Film Review: Da 5 Bloods – 7.5/10

‘After you’ve been in a war, you understand it never really ends…’

Netflix's 'Da 5 Bloods' tells Black Vietnam veterans' stories the ...

This one… is going to be tough. I’m normally not a fan of a film with a political message. Imbue your film with your values as much as you want. Make a point through your storytelling by all means. But as soon as someone is overtly throwing in a political belief, I immediately disconnect. It’s like when you’re watching a puppet show and you can see the strings. Spike Lee is a political filmmaker. That’s his raison d’etre. In much the same way as Ken Loach is (whose work I am also a big fan of).

Lee represents a rare political voice that I can bear to listen to in a movie theatre. When we cut out of the story of four Vietnam veterans returning to south east Asia to recover their friend’s remains to graphic images of dead Vietnamese children, or when we cut away for a detailed explanation of a lesser known figure from black history, or even when one of the characters delivers an anti Trump diatribe straight down the lens… I just can’t get on board with that. While I have no doubt at all that Lee has good intentions, and there isn’t a word of his message that I would disagree with, I just don’t go to the movies for that. I want to be entertained, and sure, I want to be moved too, but by the power of storytelling. Most of all, I go to the cinema to escape from all the shit going on in the real world. There are plenty of great documentaries out there that I would go to if I was looking to educate myself.

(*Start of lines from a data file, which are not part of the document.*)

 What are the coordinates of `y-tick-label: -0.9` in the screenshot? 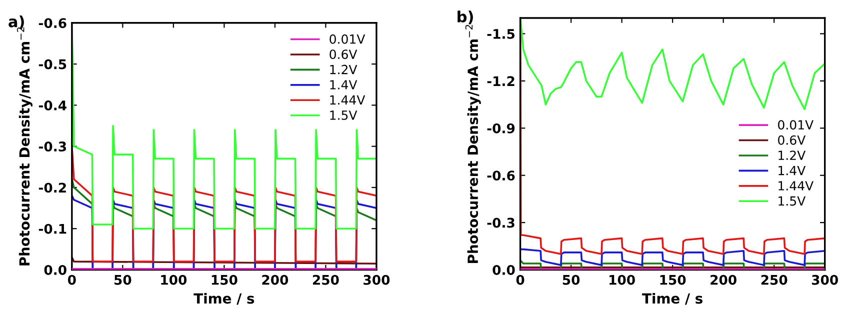 It's located at (501, 128).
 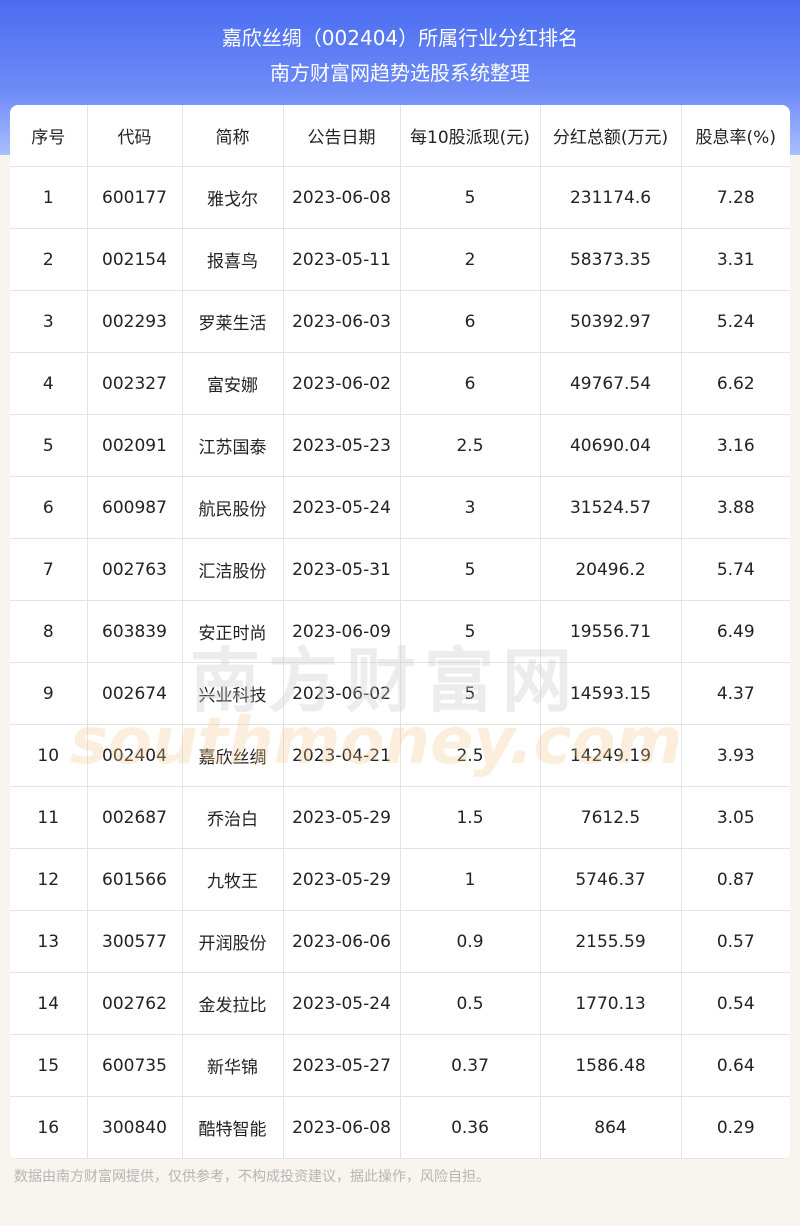 I want to click on column-header: 简称, so click(x=232, y=136).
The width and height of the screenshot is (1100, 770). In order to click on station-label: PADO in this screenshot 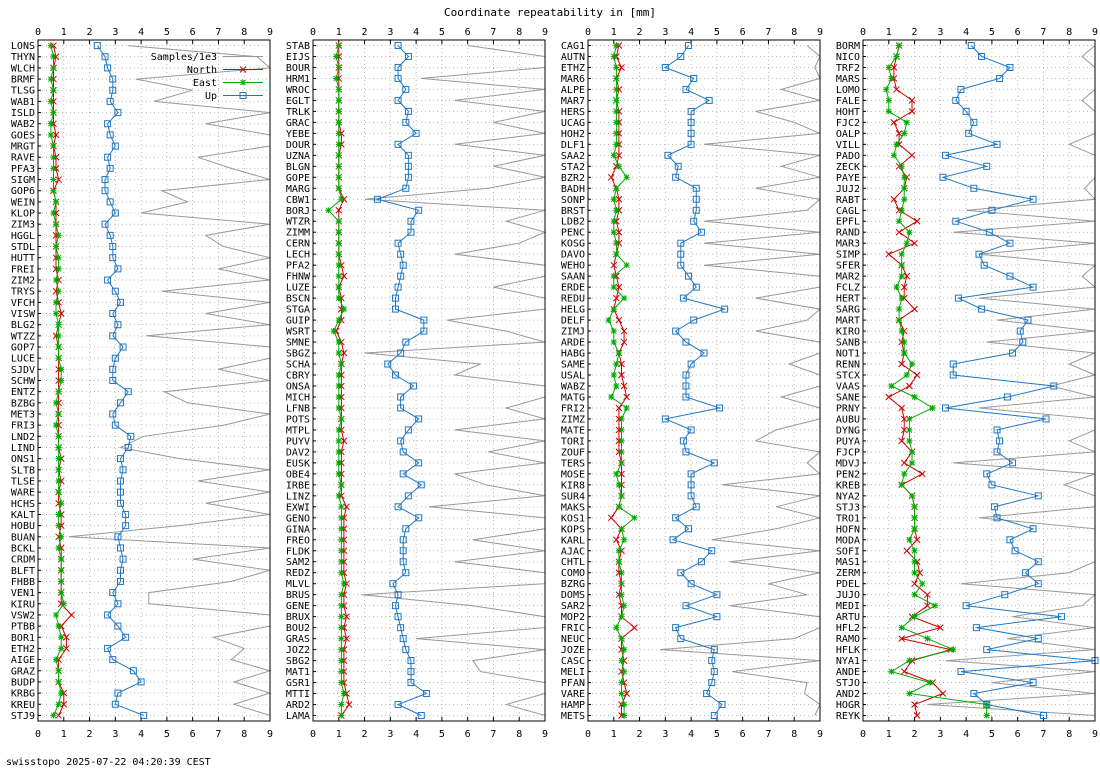, I will do `click(848, 156)`.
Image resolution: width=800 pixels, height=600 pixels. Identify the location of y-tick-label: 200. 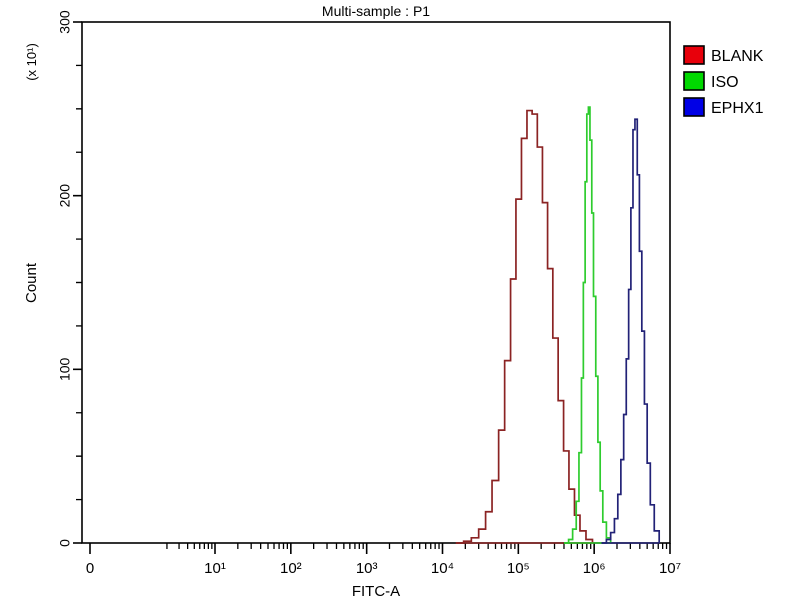
(65, 196).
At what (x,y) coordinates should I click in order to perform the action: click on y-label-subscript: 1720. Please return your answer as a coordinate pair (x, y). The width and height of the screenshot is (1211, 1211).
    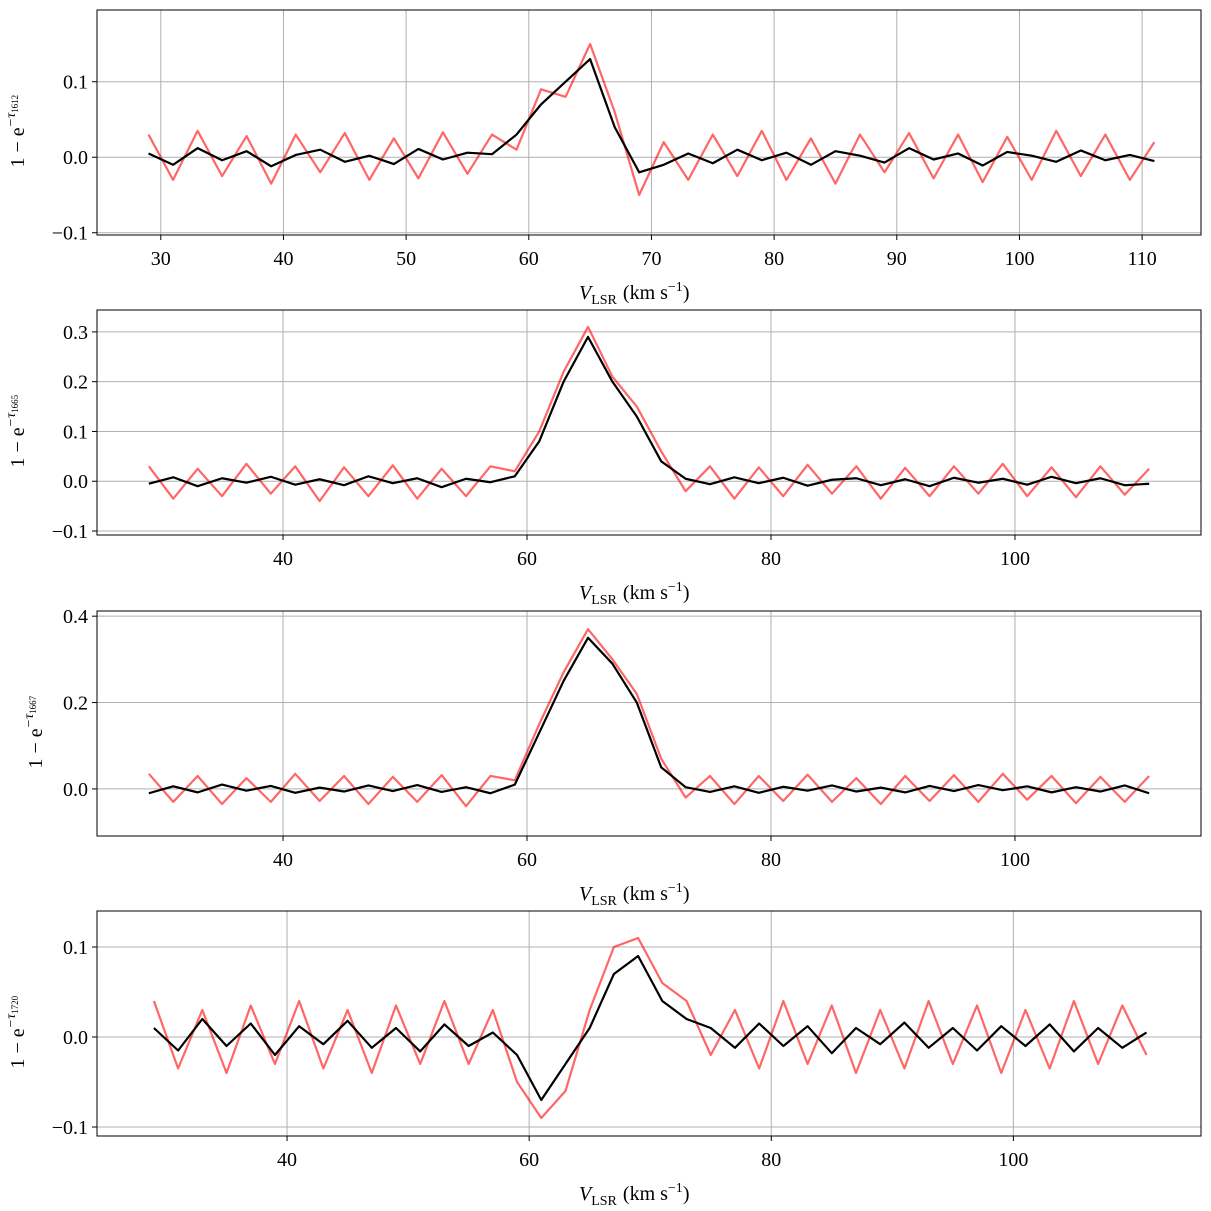
    Looking at the image, I should click on (15, 1004).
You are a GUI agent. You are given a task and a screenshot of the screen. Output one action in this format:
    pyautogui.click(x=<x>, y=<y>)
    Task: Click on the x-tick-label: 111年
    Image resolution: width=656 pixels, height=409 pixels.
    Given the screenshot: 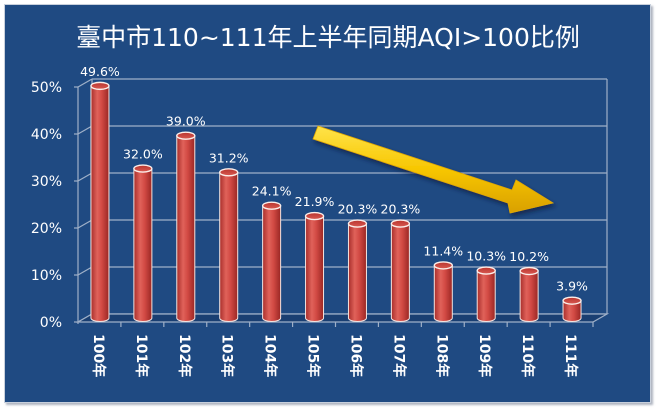 What is the action you would take?
    pyautogui.click(x=570, y=356)
    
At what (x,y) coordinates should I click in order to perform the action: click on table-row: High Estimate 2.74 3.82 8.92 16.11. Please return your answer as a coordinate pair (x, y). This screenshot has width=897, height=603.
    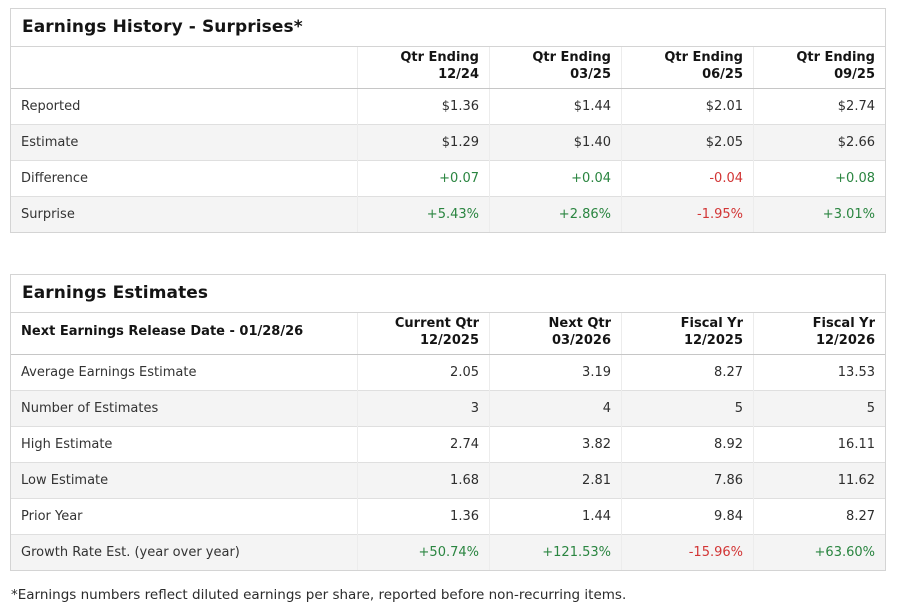
    Looking at the image, I should click on (448, 444).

Now that’s out of the way, let’s focus on the film itself. We don’t really need anything else in terms of plot. It’s pretty straight forward. Four old friends are on a rescue mission. The power of Da 5 Bloods is in the acting and the direction. The four leads are all absolutely superb with Isiah Whitlock Jr. and Chadwick Boseman leading the charge. Lee is at his most experimental behind the camera, throwing everything he has at the screen in the hopes that something will stick – and most of it does. The flashback scenes are particularly effective and are just one example of how confident Spike Lee is as a filmmaker.

It seems that Da 5 Bloods is destined to be a decisive film. My overall thoughts would be that it had moments of greatness, and with a little more restraint and a shorter running time it could have been up there with Lee’s best ever work. As it is, it must go down as an ambitious but flawed curiosity.

Love it or hate it, Da 5 Bloods is not one that you will forget in a hurry. You suspect that Spike Lee himself would be satisfied with that.